More than 400 people have been killed in violence since April last year, worrying Western powers and regional states who fear a slide back into the kind of ethnically charged fighting witnessed during Burundi's 1993 to 2005 civil war.
Alexis Irambona was captured by a rebel group calling itself FNL, the same name as a political party in Burundi, although the party denies any links. FNL party leader Agathon Rwasa, a former rebel commander, has said he would not take up arms again.
"He was handed over from FNL to my colleagues in the Democratic Republic of Congo," Georgios Georgantas, the ICRC head of delegation in Burundi, told Reuters by telephone.
He said the handover operation began on Friday and was completed on Saturday, after he was given to the Congolese armed forces and then to his Burundi unit, in the ICRC's presence.
It was not immediately clear why the handover took place in neighboring Congo.
FNL circulated an image of Irambona a month ago on social media, showing him with his hands tied. They said at the time he was captured in a forest northeast of Bujumbura during fighting with the army.
Army spokesman Balthazar Baratuza said at that time that there had been no clashes in that area. He said Irambona was captured while on his own in the region as he rode a bicycle.
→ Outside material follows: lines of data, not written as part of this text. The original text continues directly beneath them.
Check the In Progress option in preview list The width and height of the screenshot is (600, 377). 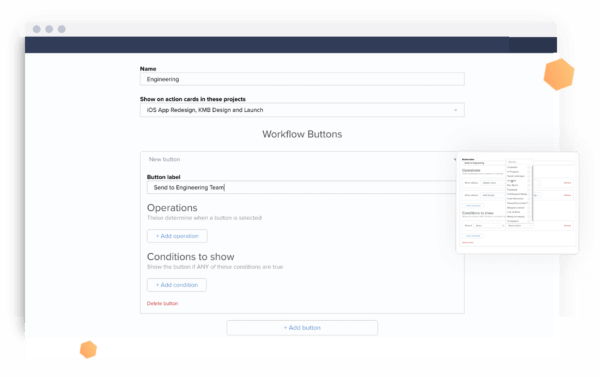(x=529, y=172)
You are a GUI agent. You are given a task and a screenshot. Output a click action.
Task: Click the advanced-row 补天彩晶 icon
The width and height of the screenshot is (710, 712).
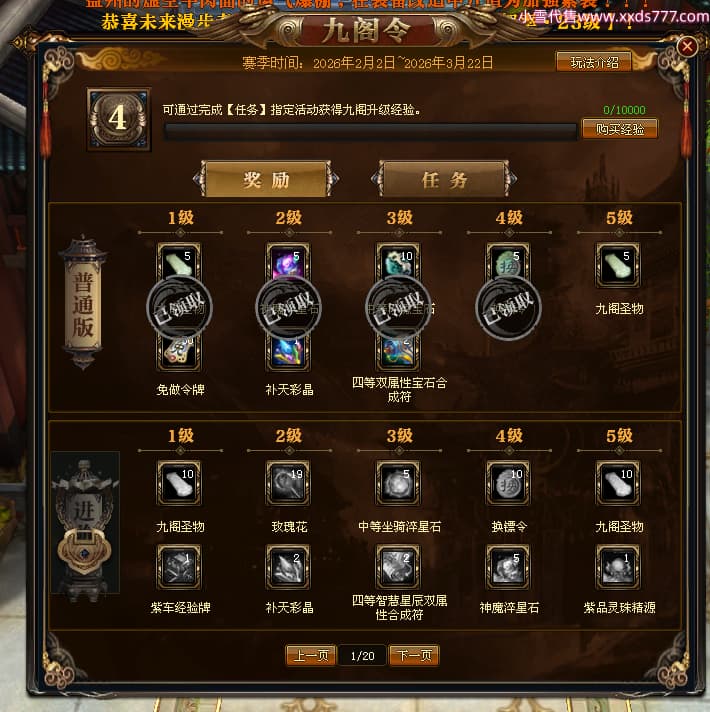(288, 567)
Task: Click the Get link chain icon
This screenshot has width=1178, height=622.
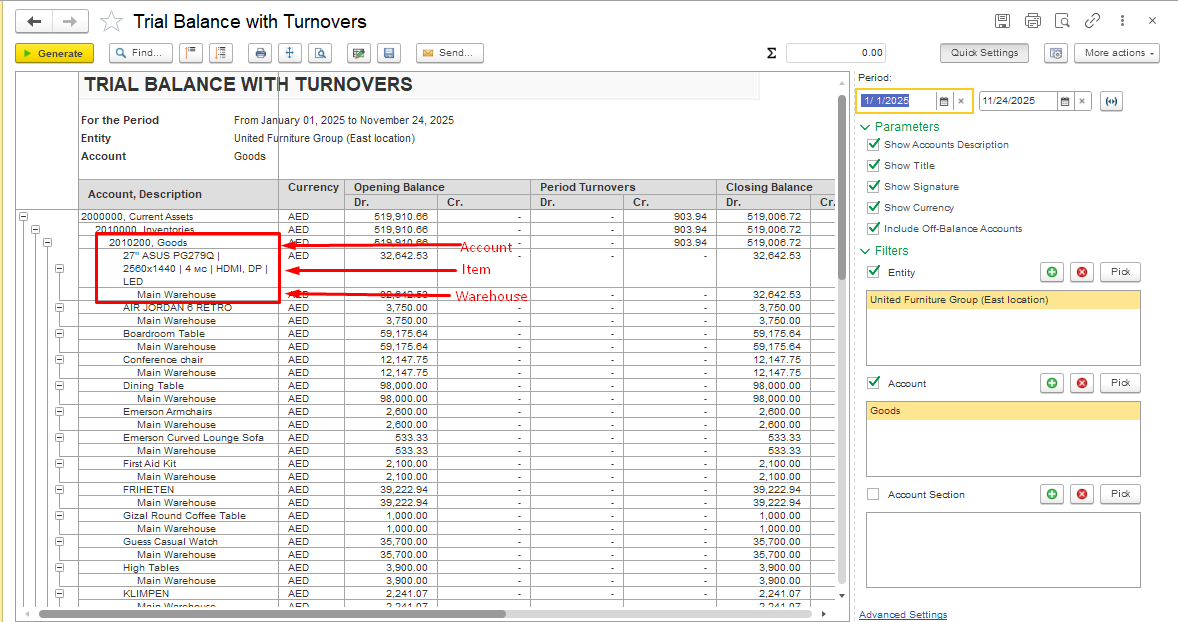Action: [x=1093, y=21]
Most of the violence in the past year has been in the capital, but there have been skirmishes between armed men and the army and other members of the security forces in some rural areas and other towns or cities.
Opponents accuse Nkurunziza of violating the constitution and a peace agreement that ended the civil war by running for a third term. The president and his supporters cite a court ruling that said he could run again.